A partir de l’arrestation de MM. Tommaseo et Manin, l’ère de la résistance légale était close. On marchait à une lutte plus sérieuse, et tout fut disposé dans cette vue. Le peuple eut ses chefs, son gouvernement occulte, sa discipline. Dix à douze hommes, répartis dans chaque quartier, s’appliquaient exclusivement à éclairer, à diriger leurs concitoyens. Ces hommes, réunis en comité central, exercèrent bientôt sur la population tout entière une autorité souveraine. La moindre détermination du comité central était transmise en quelques instans aux quartiers les plus reculés de la ville, et cette détermination, si bizarre qu’elle fût, était fidèlement exécutée. Bien que puériles en apparence, ces démonstrations prenaient un caractère plus grave par l’unanimité qu’on y voyait régner. Le gouverneur allait-il le dimanche se promener dans un lieu public habituellement fréquenté, le dimanche suivant, cette promenade était déserte, et la ville entière se donnait rendez-vous sur un autre point jusqu’alors abandonné. Des officiers autrichiens paraissaient-ils dans une salle de spectacle, la foule s’écoulait aussitôt, comme obéissant à un signal mystérieux, et la salle restait vide. Quelques dames vénitiennes recevaient encore dans leurs salons des Autrichiens, et se rendaient aux bals du gouverneur. Des couplets injurieux, des lettres anonymes les poursuivirent sans relâche, et, dans la rue même, d’implacables huées les accueillirent. Ces scènes étranges pouvaient passer pour un prélude quelque peu grotesque à une révolution ; pourtant l’amertume ne tarda pas à prendre la place de la gaieté, et un accord aussi parfait, obtenu par des moyens presque inexplicables, ne laissait pas d’inquiéter sérieusement les autorités autrichiennes.

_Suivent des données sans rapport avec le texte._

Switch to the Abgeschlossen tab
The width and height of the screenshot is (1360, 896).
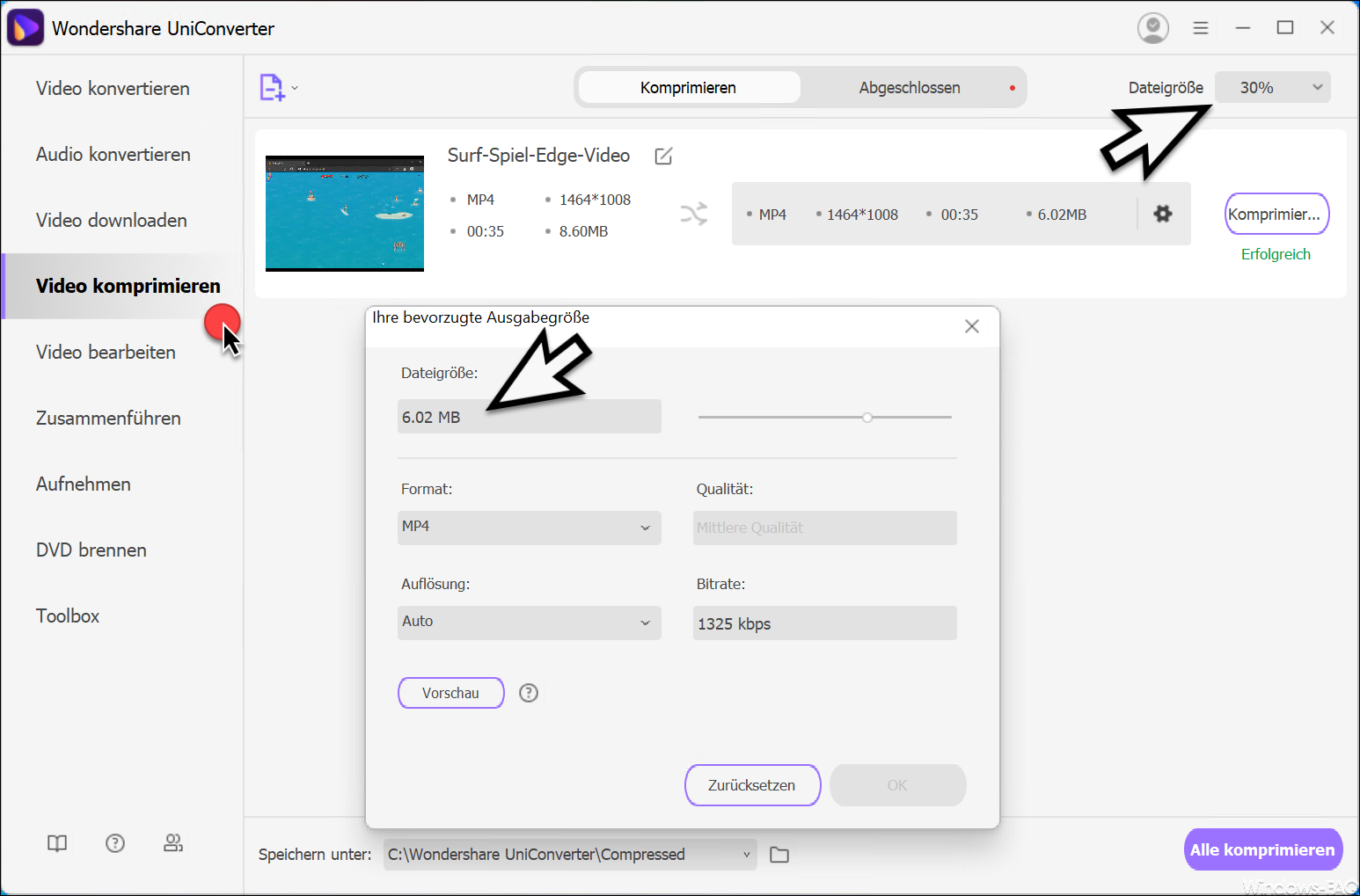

La tension des esprits était grande, lorsqu’arriva à Venise, le 17 mars 1848, la nouvelle de la révolution de Vienne et de la constitution accordée par l’empereur d’Autriche à tous ses sujets. Le soir même, au théâtre, le gouverneur, comte Palfy, proclama solennellement cette nouvelle. Une voix fit entendre alors le cri de : Vive Ferdinand, roi constitutionnel ! -,_Vive l’Italie ! répondit la foule. La question était nettement posée par ces deux cris.

Dès le lendemain matin, le peuple s’attroupa sur la place Saint-Marc, le quai des Esclavons et dans les rues voisines. Il demandait la mise en liberté de Manin et de Tommaseo. Bientôt la foule grossit menaçante, et on put reconnaître qu’elle était résolue à employer la force pour délivrer les prisonniers. Des bras puissans ébranlèrent les portes massives de ces prisons séculaires dans lesquelles ont péri tant de victimes. Le portail s’écroula sous l’effort des démolisseurs, aux cris de vive Manin ! vive Tommaseo ! La prison était ouverte. Le peuple, irrité par la résistance, exalté par le succès, se précipita dans le labyrinthe des couloirs.